TASK 1: In two sentences, summarize the tax article.
TASK 2: Reproduce the tax article word for word, everything from "The Tax Cuts" down to "of pass-through entities.".

SOURCE EXTRACT:
Sean Conners, CPA, Tax Manager with Dannible & McKee LLP

Recent Changes to Research and Development Expenditures May Affect Your Manufacturing Company


The Tax Cuts and Jobs Act (TCJA) of 2017, amended numerous longstanding tax provisions of the Internal Revenue Code of 1986. Many of the enacted provisions became effective for tax years beginning January 1, 2018, such as the reduction in the corporate tax rate to 21%, the increase of the standard deduction for individual filers and the newly implemented qualified business income (QBI) deduction for owners of pass-through entities.

Several other provisions were delayed for future years. One provision that was delayed under the TCJA was the amortization of research and experimental (R&E) expenditures under Internal Revenue Code Section 174. The purpose of this article is to inform manufacturers of the significant changes to Code Section 174, its effects on taxable income and strategies for reducing the tax burden ultimately associated with these changes.

Before the TCJA, taxpayers incurring R&E expenses were allowed to treat these expenses in one of four ways:

    • the expenses could be currently deducted under Code Section 174(a);
    • the expenses could be capitalized and then amortized over a period of not less than 60 months under Code Section 174(b);
    • the expenses could be charged to the capital account under Regulations Section 1.174-1; or
    • the expenses could be capitalized and amortized ratably over 10 years under Code Section 59(e).

As a result of the changes brought on by the TCJA, for tax years beginning after December 31, 2021, the option to deduct these expenditures has been eliminated. Therefore, it is imperative that manufacturers understand the changes and how they affect their taxable income.

RAW DATA:
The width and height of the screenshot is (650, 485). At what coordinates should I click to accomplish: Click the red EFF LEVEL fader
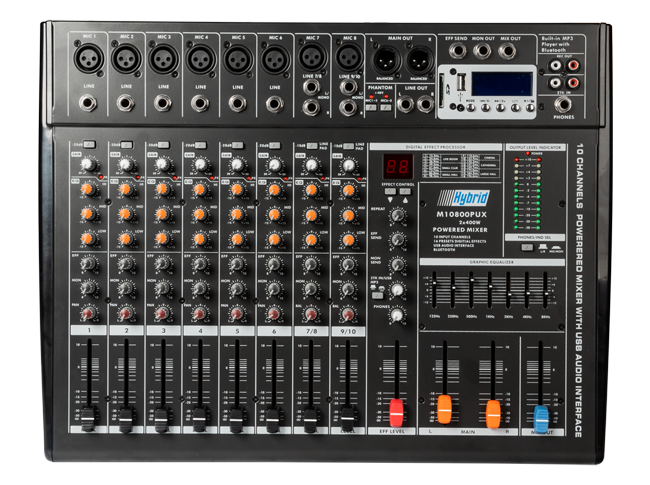(396, 412)
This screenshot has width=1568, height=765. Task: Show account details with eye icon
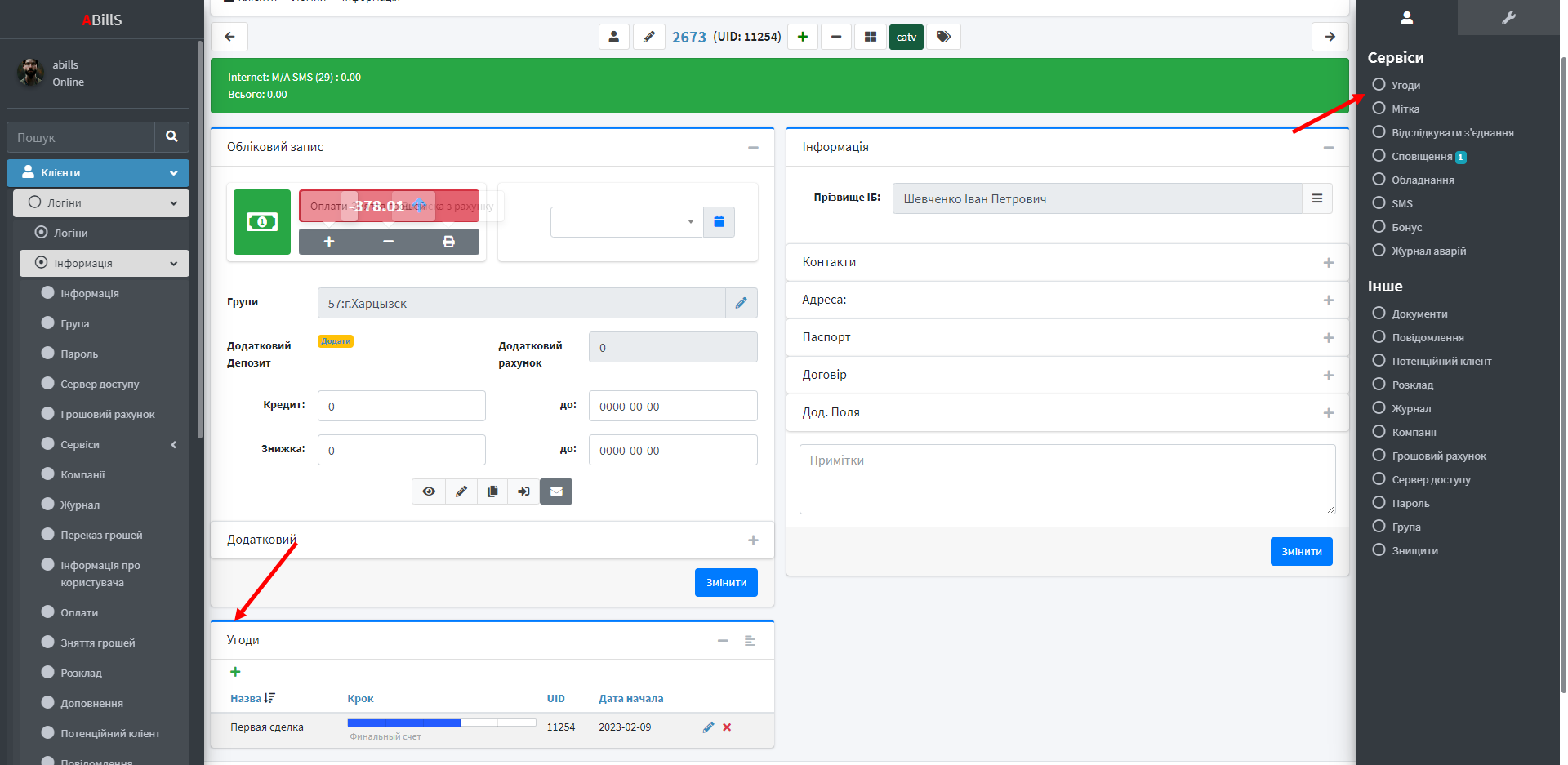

ANSWER 1: The Tax Cuts and Jobs Act of 2017 amended many tax provisions, some effective for tax years beginning January 1, 2018, while others, including the amortization of research and experimental expenditures under Code Section 174, were delayed for future years. Before the act, taxpayers could treat these expenses in one of four ways, but for tax years beginning after December 31, 2021, the option to deduct them has been eliminated, so manufacturers need to understand how the change affects their taxable income.

ANSWER 2:
The Tax Cuts and Jobs Act (TCJA) of 2017, amended numerous longstanding tax provisions of the Internal Revenue Code of 1986. Many of the enacted provisions became effective for tax years beginning January 1, 2018, such as the reduction in the corporate tax rate to 21%, the increase of the standard deduction for individual filers and the newly implemented qualified business income (QBI) deduction for owners of pass-through entities.